En lisant le texte avec les comédiens du Français, alors que j’osais de plus en plus parler en français, je les arrêtais à chaque phrase en leur demandant ce qu’elle voulait dire. Les comédiens répondaient que c’étaient de jolies phrases mais je leur disais ce que mon prof de théâtre m’a appris : « si tu n’as pas un problème mortel à résoudre, tu n’as pas le droit d’être sur une scène, parce que moi je paye justement pour voir comment toi tu vas résoudre ça ». Je devais savoir ce que chaque phrase voulait dire. À la fin, ils sont rentrés dans le texte, découvrant que dans chaque phrase est cachée une mécanique de jeu, non pas juste une pensée paradoxale. Marivaux arrive à faire dans une seule phrase deux sens totalement opposés. Or au théâtre tu ne peux pas jouer deux choses à la fois, tu peux jouer une chose puis son contraire mais pas au même moment. La temporalité du théâtre est différente de celle du langage et son double sens. Cette mécanique pousse à faire des choix en tant que metteur en scène et comédien. Et, selon les choix l’histoire, change. Les personnages de Marivaux sont tous fous, mais ils font semblant que tout va bien. En fait il y a une grande violence intime des personnages, une logique de violence que tu ne peux pas arrêter, qui va finir mal. C’est devenu un de mes auteurs préférés. Et j’ai eu de la chance de le découvrir avec les comédiens du Français.

 

Parce que vous avez eu la curiosité de le comprendre…

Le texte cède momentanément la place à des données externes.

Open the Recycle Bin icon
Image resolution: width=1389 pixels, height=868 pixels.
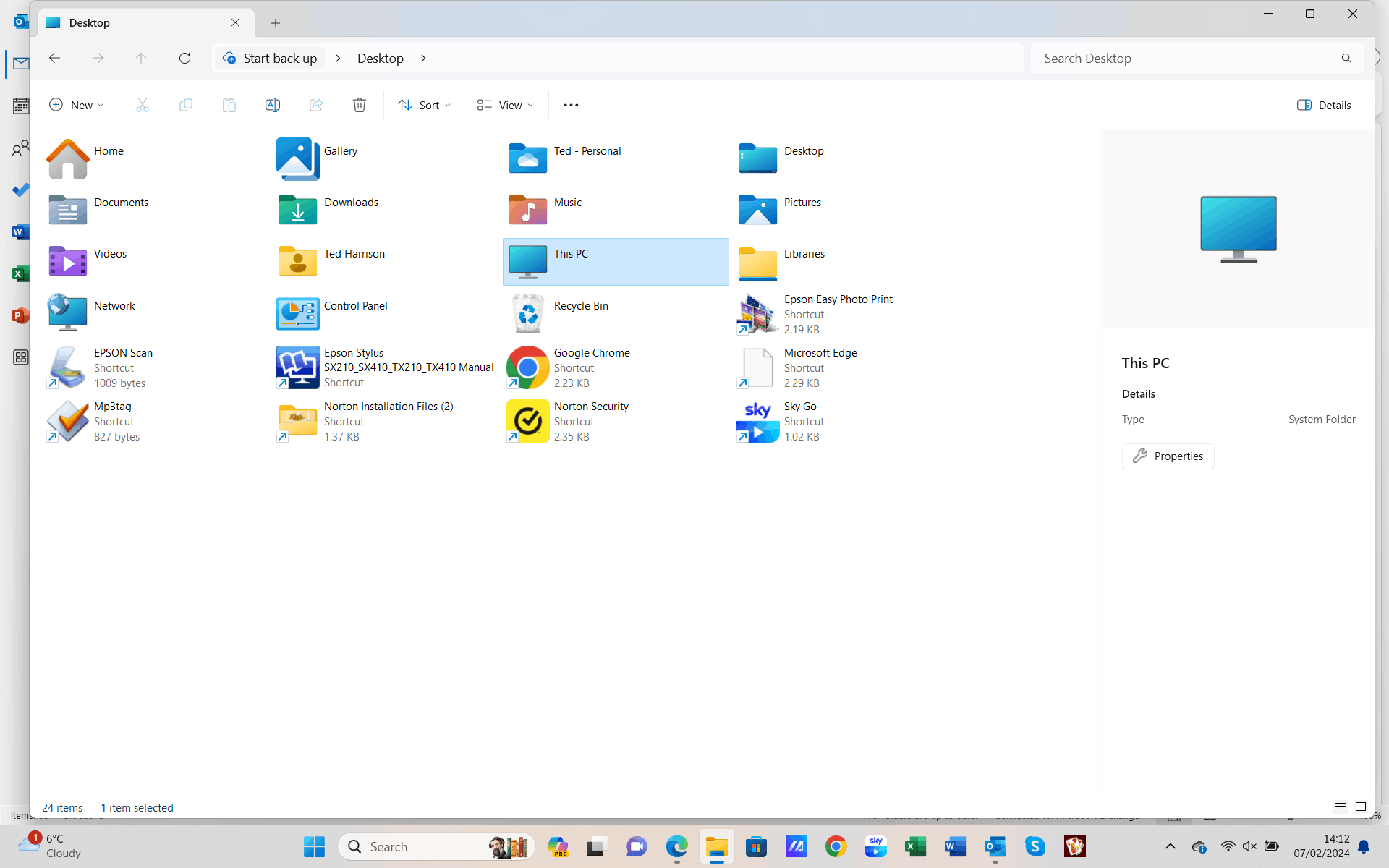[528, 313]
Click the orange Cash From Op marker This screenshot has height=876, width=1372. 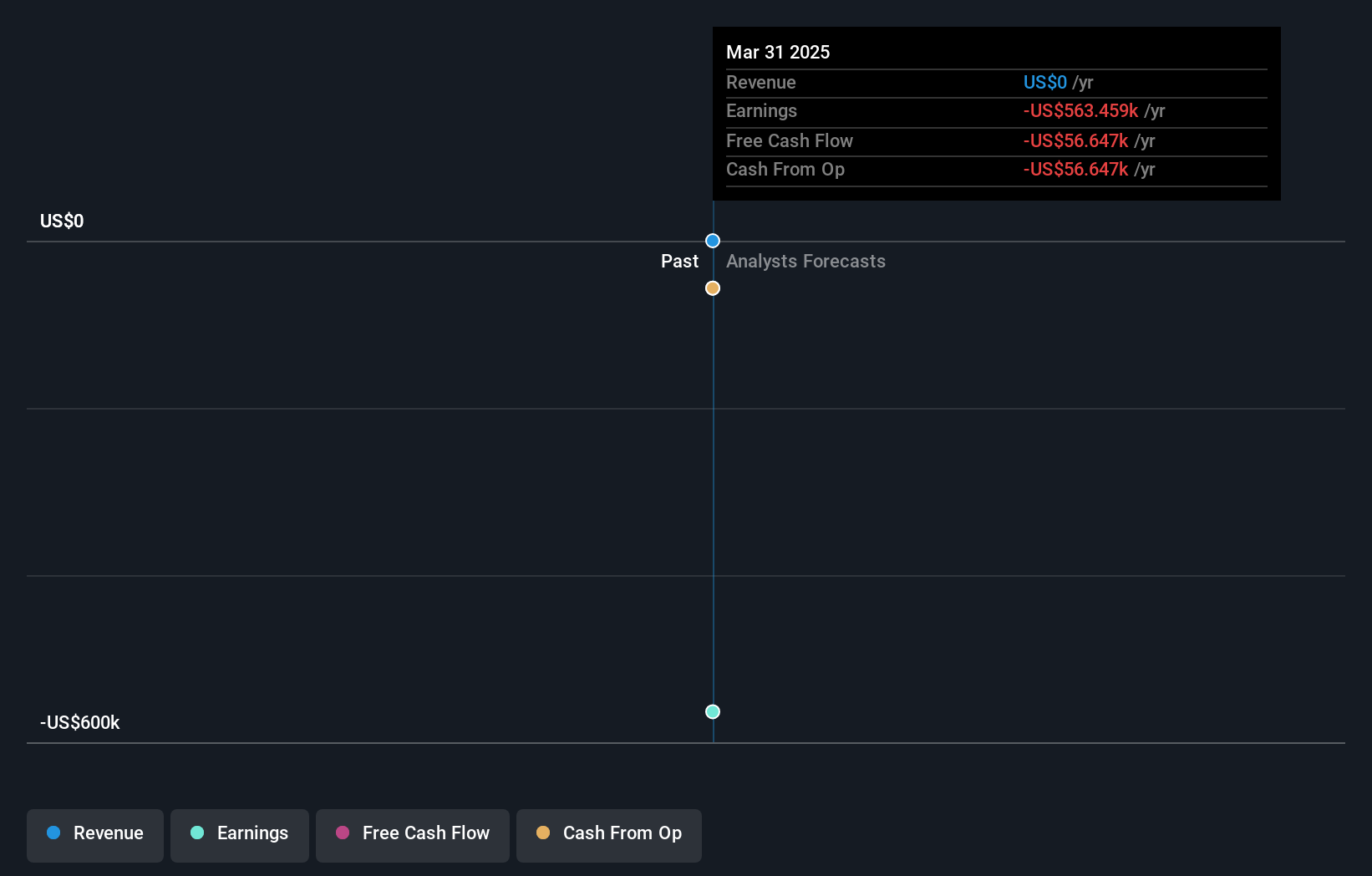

Par rapport au contexte français, je voudrais ajouter que je ne parlais pas la langue, je n’ai pas fait grand-chose pour mériter d’être là où je suis aujourd’hui. Je ne me suis jamais projeté. Si j’avais choisi quand j’avais vingt ans, je serais peut-être resté à Londres, ou en Allemagne. Je connaissais la langue anglaise. Pour moi, la culture française était quelque chose d’enfermé, à laquelle on ne peut pas avoir accès si on n’a pas la langue. En anglais, pour demander un café, on peut le faire très vite, ensuite ça devient plus difficile pour expliquer quelque chose de plus complexe. En français, ne fusse que pour demander un café, ça demande beaucoup plus d’effort.

 

Et pour le théâtre ?

Un Allemand me disait récemment : si tu veux faire du théâtre en Allemagne, c’est très clair : tu dois partir d’un point A, arriver à un point B, puis à un point C, etc. C’est logique et compréhensible. En France, ça peut se passer en un éclair, du point A tu peux arriver du jour au lendemain au point D. Il y a quelque chose d’imprévisible et on ne sait pas comment ça marche. C’est l’esprit français, c’est le caprice, la chance, l’alchimie… Ça raconte un peu les deux cultures. J’ai l’impression que je n’ai pas fait grand-chose pour avoir tout ça, ce n’est pas intentionnel. Je fais juste ce que je fais le mieux, et ce que j’aime faire. Le contexte français a été très favorable à ce que je voulais proposer, offrir. Très à l’écoute. Je me suis fait adopter par ce contexte avec bienveillance et facilité.

 

Comment êtes-vous passé de la Comédie Française à Toulouse ?

Ça m’a pris du temps de m’imaginer occuper un poste de pouvoir. C’est aussi lié à mon histoire personnelle, avoir grandi en Bulgarie et considérer que tout ce qui était lié au pouvoir était a priori vain. Cela m’arrangeait de passer d’un contexte à un autre, de m’enfermer dans mon espace de création puis de partir. Cela m’a permis de rester un étranger, d’avoir toujours une porte de sortie. On peut vivre pendant longtemps comme ça puis un jour se joue une crise d’identité. On se dit : quel est le sens de mon appartenance ? Elle n’est pas géographique, mon identité vient de mon travail. Et il est presque impossible de s’y enraciner. À un moment, je me suis dit que ce serait bien si j’arrivais à manifester dans la matière tout ce que j’ai accumulé. Et de manière beaucoup plus pérenne, stable. Ça me touche de sentir à quel point je suis prêt à accepter d’être présent dans cette réalité, dans le fait d’être ici.